Records provided:
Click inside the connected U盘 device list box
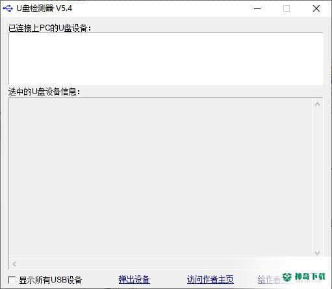This screenshot has width=332, height=289. pyautogui.click(x=166, y=59)
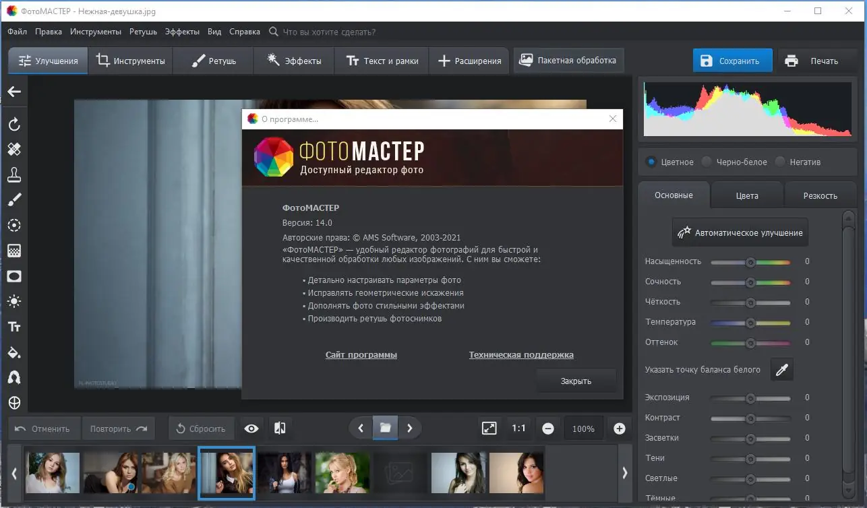The height and width of the screenshot is (508, 867).
Task: Open the Retouch Brush tool
Action: click(14, 199)
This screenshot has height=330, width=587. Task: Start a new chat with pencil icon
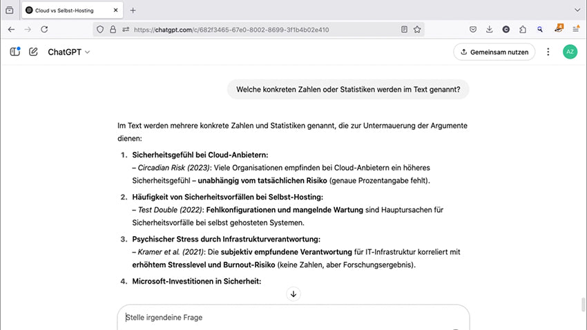[x=33, y=52]
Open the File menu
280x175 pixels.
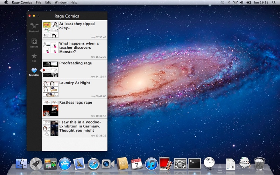[39, 2]
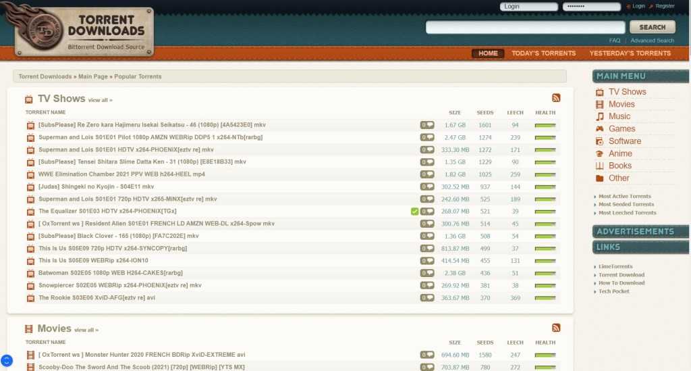
Task: Click the Games controller icon in sidebar
Action: tap(599, 128)
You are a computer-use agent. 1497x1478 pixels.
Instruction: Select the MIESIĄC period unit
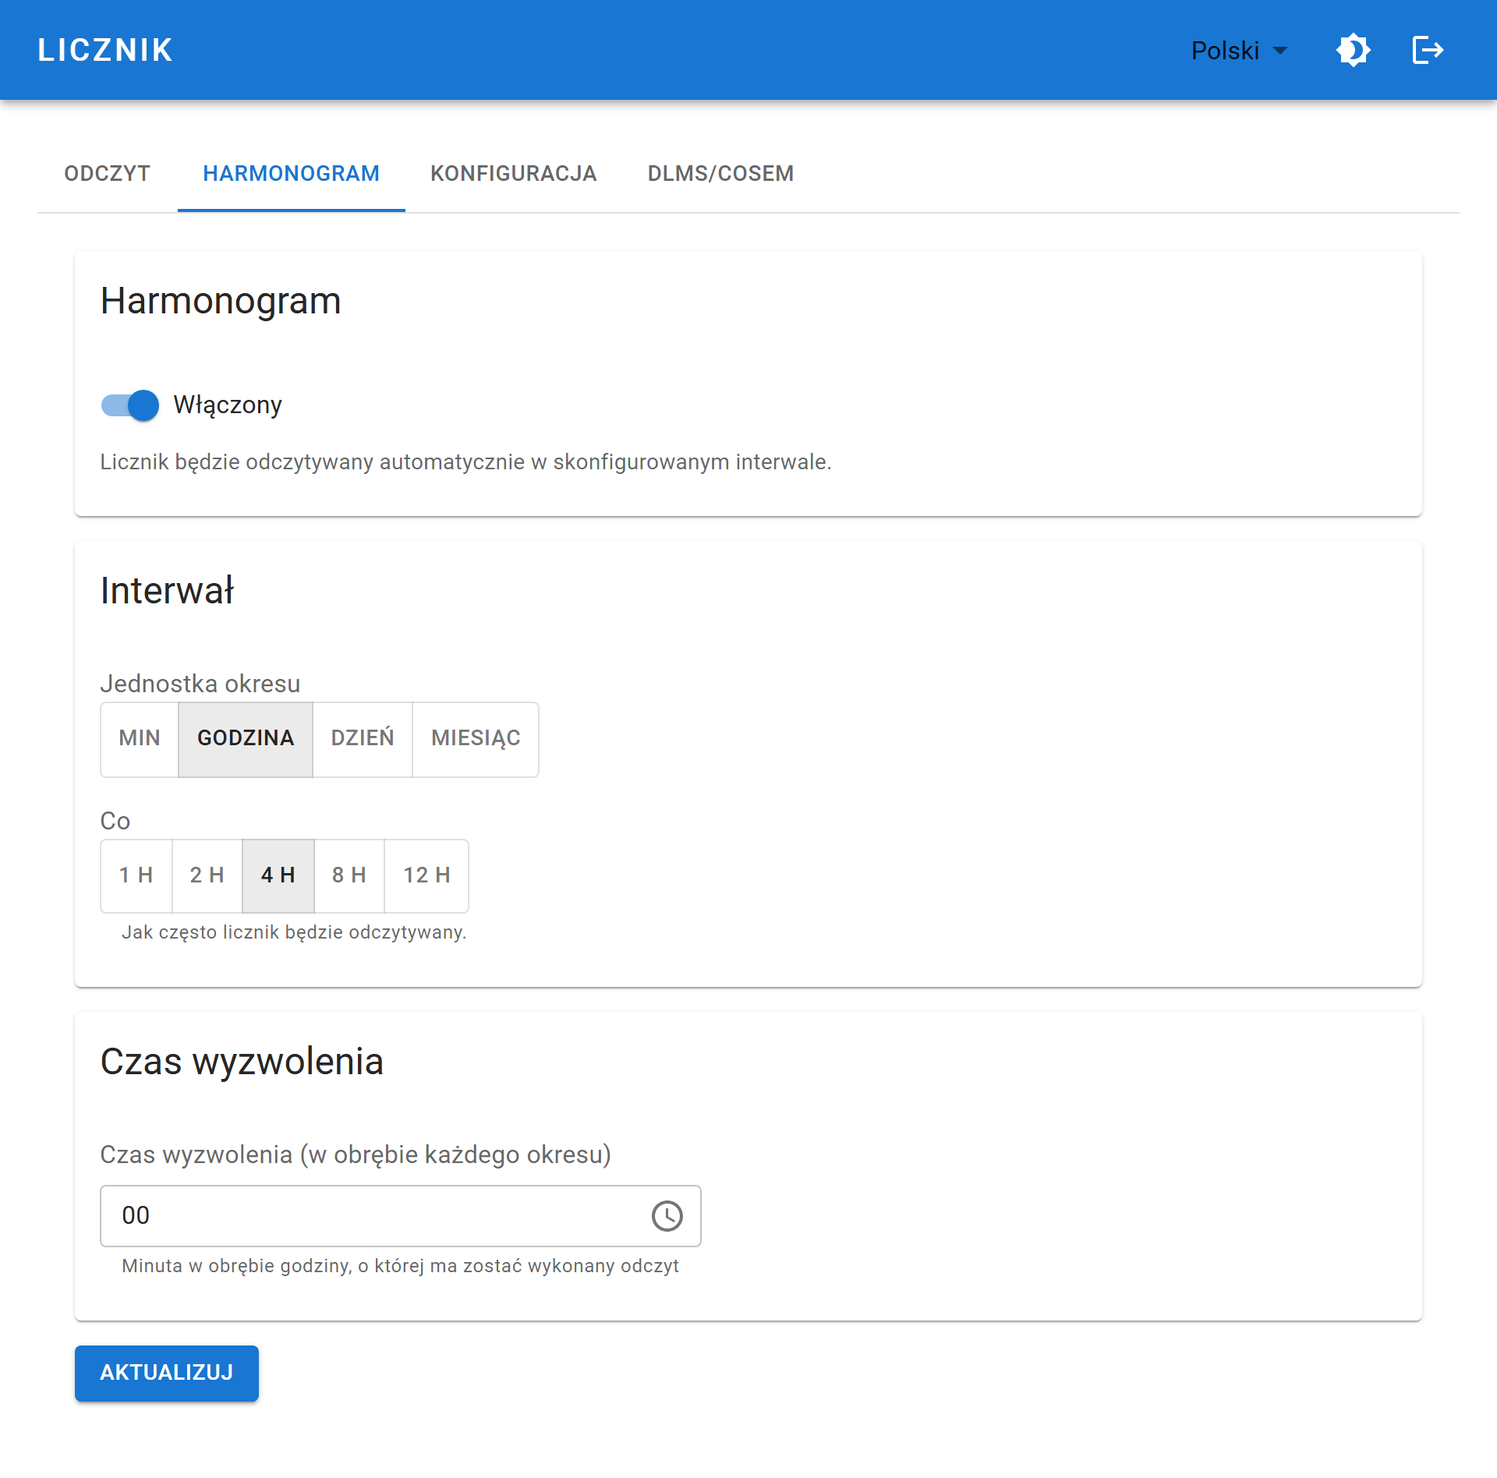click(476, 738)
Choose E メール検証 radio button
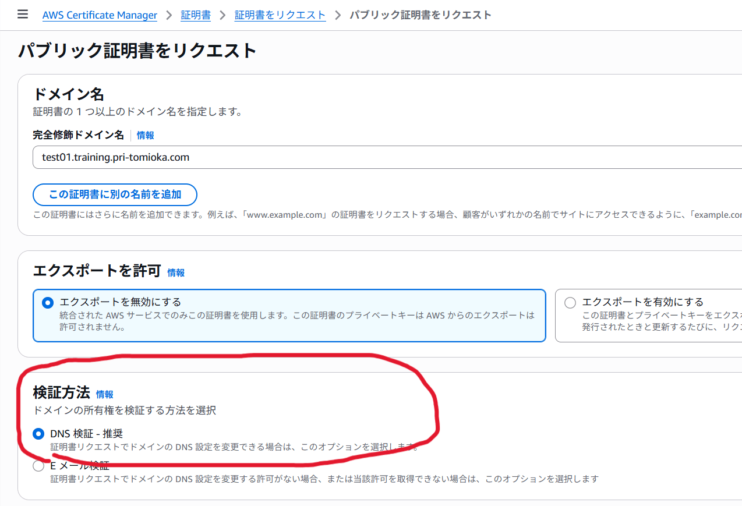742x506 pixels. point(38,466)
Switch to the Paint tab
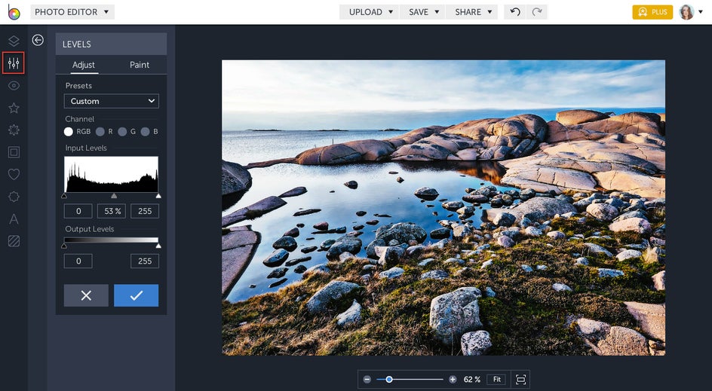 tap(140, 65)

Exercise: All entries above must be printed again verbatim, with images excluded.

Result of the task:
Click inside the connected U盘 device list box
This screenshot has width=332, height=289. pyautogui.click(x=166, y=59)
The height and width of the screenshot is (508, 867).
Task: Open the Retouch Brush tool
Action: click(14, 199)
This screenshot has height=330, width=587. Task: Start a new chat with pencil icon
[x=33, y=52]
Open the File menu
280x175 pixels.
[39, 2]
Task: Click the Games controller icon in sidebar
Action: tap(599, 128)
You are a computer-use agent. 1497x1478 pixels.
Instruction: Select the MIESIĄC period unit
click(476, 738)
Choose E メール検証 radio button
742x506 pixels. point(38,466)
Switch to the Paint tab
 tap(140, 65)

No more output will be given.